#### [INSTRUCTIONS FOR THE TASK]
Pick out and copy each line of the listing below that contains the string "icon". Case counts.

::::::

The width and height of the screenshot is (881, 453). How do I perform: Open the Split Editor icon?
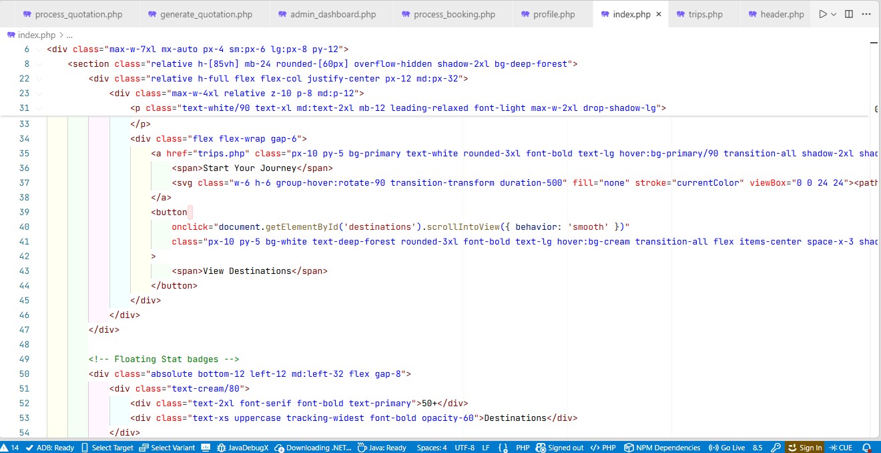848,13
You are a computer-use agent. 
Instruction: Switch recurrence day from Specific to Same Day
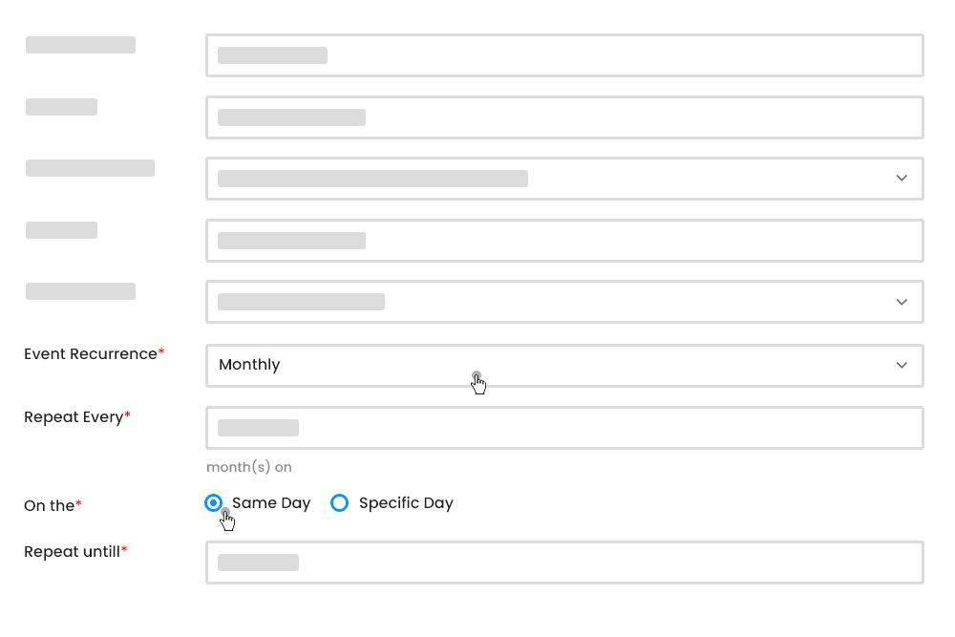[x=213, y=502]
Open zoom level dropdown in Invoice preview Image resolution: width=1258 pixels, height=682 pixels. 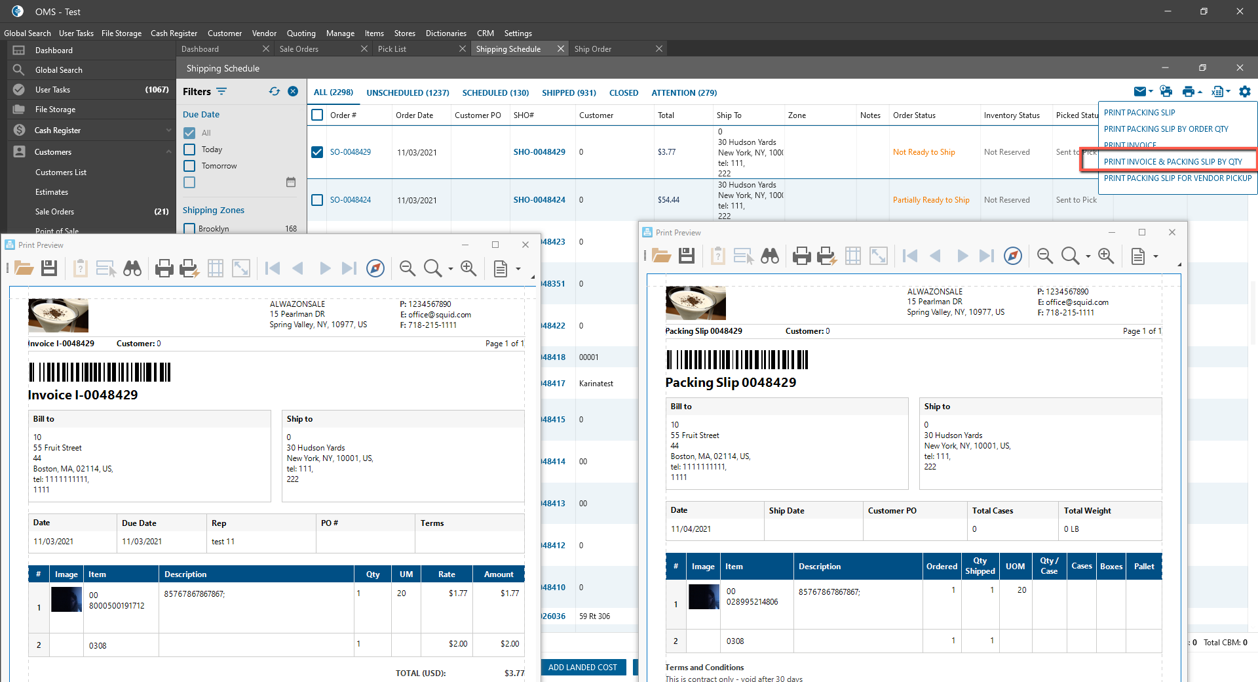(x=450, y=269)
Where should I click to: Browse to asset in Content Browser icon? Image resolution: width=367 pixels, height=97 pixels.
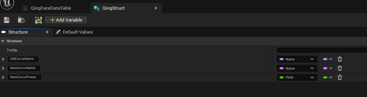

::::::

#### [SOLUTION]
The width and height of the screenshot is (881, 453). How do I perform: Open the Split Editor icon?
Where should I click to: Browse to asset in Content Browser icon? Image resolution: width=367 pixels, height=97 pixels.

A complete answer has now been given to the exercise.